We wtorek Przemysław Kita został oficjalnie piłkarzem Widzewa Łódź. Nie jest to żadne zaskoczenie, ponieważ napastnik był jedną nogą przy Piłsudskiego w zasadzie już od dwóch tygodni. Teraz możemy przeprowadzić z nim pierwszy wywiad po podpisaniu umowy.
– O pana przejściu do Widzewa mówiło się już od dłuższego czasu. Nie było po drodze żadnych trudności?
– Nie, raczej nie. Widzew był konkretnie zainteresowany moją osobą, ja ze swojej strony również byłem nastawiony na ten transfer w zasadzie od samego początku, gdy otrzymałem telefon od dyrektora sportowego Łukasza Masłowskiego. Cieszę się, że wszystko udało się dopiąć formalnie i jestem widzewiakiem.
– Urasta pan na specjalistę od awansów. To chyba ewenement, by cztery razy w ciągu pięciu sezonów dokonać tej sztuki.
– To prawda. Mam patent na awanse z II ligi do I ligi, choć zdarzyło mi się również spaść z I ligi do II ligi. Zawsze trafiałem do silnych i ambitnych zespołów, gdzie była chemia pomiędzy zawodnikami. Tak się składało w ostatnim czasie, że udawało nam się to przekuć w awans.
– Żałuje pan, że nie udało się na dłużej zagościć w Ekstraklasie? Dlaczego nie wyszło w Cracovii?

Treść polecenia: Podaj dalszą część wywiadu z Przemysławem Kitą o jego przejściu do Widzewa Łódź. Zacznij tuż po ostatnim zadanym w nim pytaniu. Poniższe dane to odrębny materiał, niezwiązany z wywiadem.

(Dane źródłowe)

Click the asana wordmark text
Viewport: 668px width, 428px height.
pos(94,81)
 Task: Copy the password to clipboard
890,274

* * *

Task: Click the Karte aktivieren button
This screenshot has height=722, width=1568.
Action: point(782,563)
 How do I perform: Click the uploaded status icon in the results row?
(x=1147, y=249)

==

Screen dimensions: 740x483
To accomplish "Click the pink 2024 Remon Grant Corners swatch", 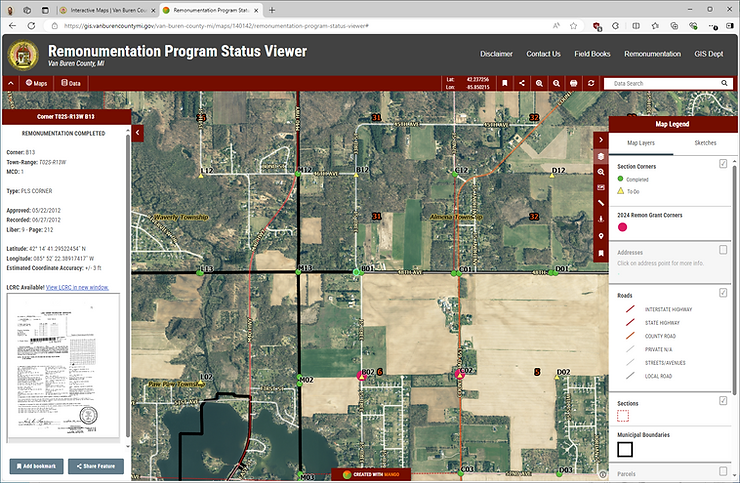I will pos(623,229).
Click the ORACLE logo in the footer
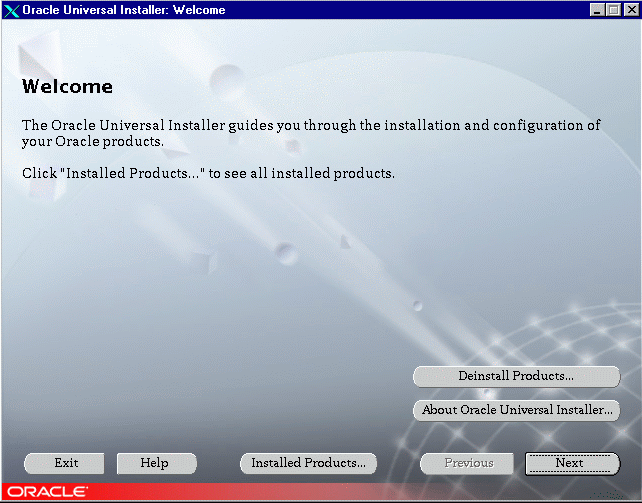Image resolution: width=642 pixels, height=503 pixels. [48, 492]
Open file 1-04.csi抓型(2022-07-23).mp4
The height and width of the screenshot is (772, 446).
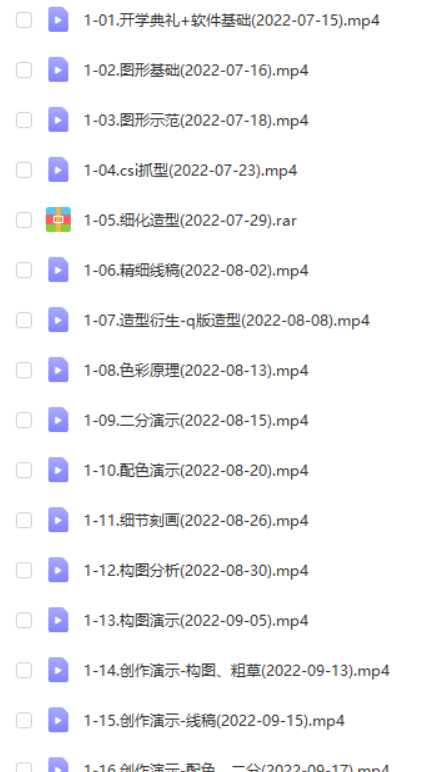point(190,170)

Wynik poniżej:
– Różne czynniki się na to składały. W pewnym momencie pojawiła się kontuzja, a w międzyczasie zmienił się trener. Tak jakoś wyszło, że moje losy potoczyły się później tak, a nie inaczej. Czy żałuję? Staram się nie patrzeć na to w ten sposób. Każdego dnia cieszę się, że mogę uprawiać zawód piłkarza. Robię to, co kocham i to jest dla mnie najważniejsze.
– W Krakowie miał pan okazję oglądać rozwój talentu Bartosza Kapustki.
– Pamiętam, że Bartek zaczął trenować z pierwszym zespołem już w wieku 16-17 lat, ale debiut w Ekstraklasie zaliczył rzeczywiście już za moich czasów. Bywało tak, że wymienialiśmy się na boisku – raz grał on, a raz grałem ja. Cieszę się, że tak potoczyła się jego kariera i że miałem okazję dzielić z nim szatnię.
– Przychodzi pan do Widzewa z konkretnymi założeniami?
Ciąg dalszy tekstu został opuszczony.